Day27- Change Challenge

An Experiment To-Be Remembered

Aug. 31, 2016

Today I think I received one of the most fun and exciting challenges that I have been given: make the most money you can in 3 hours. The money made would be used to support scholarships for students to attend Watson University.

We were grouped into teams, and were left on Pearl Street in downtown Boulder to figure out how to make money. Each group was given $5 to invest if we wanted to buy something. Instantly, I started coming up with many different ideas. Maybe we could buy ice cream, water, or some sort of product to sell to people. Or, we could talk to customers and ask what their problems are. Then, we could offer to help them with some task.

We thought it made sense to simply “ask the customer,” but we quickly learned the customer wasn’t interested. They didn’t want help from a stranger and if they did, they didn’t know what kind of help they wanted or the kind of help we could provide.

So, our group thought, maybe asking people at the mall isn’t the best idea, and instead we could go knocking door-to-door in neighborhoods asking if they needed any work done, or speaking more directly about Watson and asking for donations. That didn’t work either. Who were we? We had no credibility.

At the end of the challenge, 30+ conversations later, I was able to raise a whopping $1. Another team, they raised over $100. DAMNN. GOSH. This sucks!

Why was I so ineffective, why could I not convince others to give money? What communication strategies did I overlook? Or what skills do I lack? After trying so hard but producing so little, I felt so inadequate.

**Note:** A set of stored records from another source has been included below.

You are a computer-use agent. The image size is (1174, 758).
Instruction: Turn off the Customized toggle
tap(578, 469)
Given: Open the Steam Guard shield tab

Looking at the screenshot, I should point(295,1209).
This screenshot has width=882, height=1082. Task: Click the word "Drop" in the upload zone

So this is what others did that we did not: they told their stories (and offered some food). What the other scholars learned was that strangers were interested in learning about their backgrounds. Who were they? What were they doing? And why should they care? By telling their stories, the other Watson scholars were able to effectively answer these questions.

My approach on the other hand, asking customer’s about their problems and finding solutions to solve those problems, did not work. I thought that was what business was all about! Well, asking people on the streets for money in exchange for a random service isn’t quite a business, it’s a weird thing to do. People didn’t trust me. People didn’t buy me. Why? Because they didn’t know me.

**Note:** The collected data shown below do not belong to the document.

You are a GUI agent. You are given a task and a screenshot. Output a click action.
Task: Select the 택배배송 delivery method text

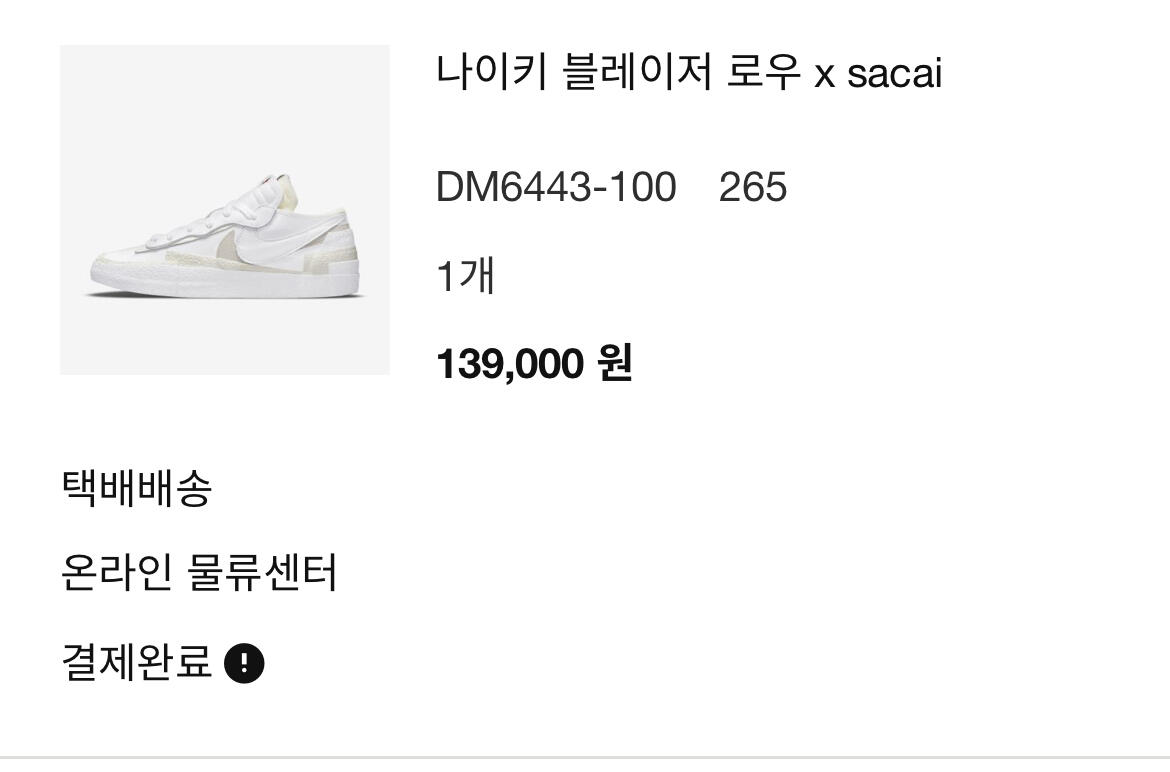tap(137, 489)
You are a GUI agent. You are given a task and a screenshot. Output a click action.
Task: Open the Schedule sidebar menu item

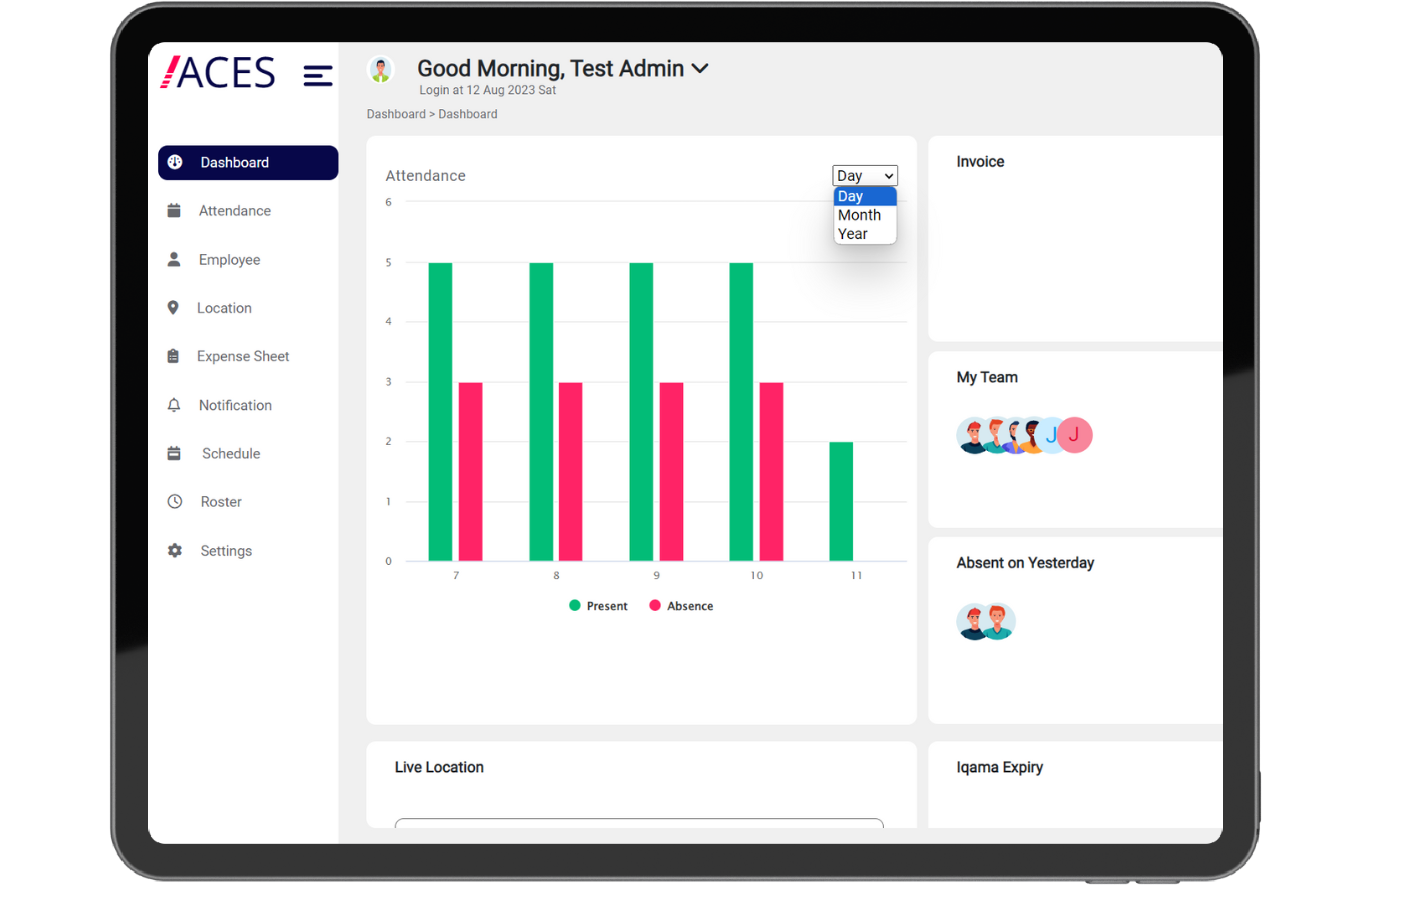tap(231, 454)
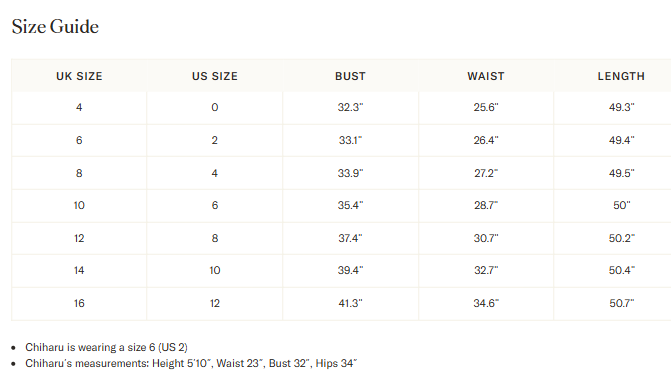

This is what the others did well that I did poorly. They told their story. And they did so in such a way that communicated why their story mattered. Why their work mattered. And why the audience’s contribution mattered. By telling their stories, they became a bit more vulnerable, and in return, they were understood.

So what did I learn? Don’t simply ask people about their problems and work to solve their problems. Tell the customer who you are. Establish credibility. Communicate purpose. And give them the opportunity to join your cause.

I didn’t do a good job today, I’m disappointed, so I’m going to work on that, and try this challenge again, in a few weeks.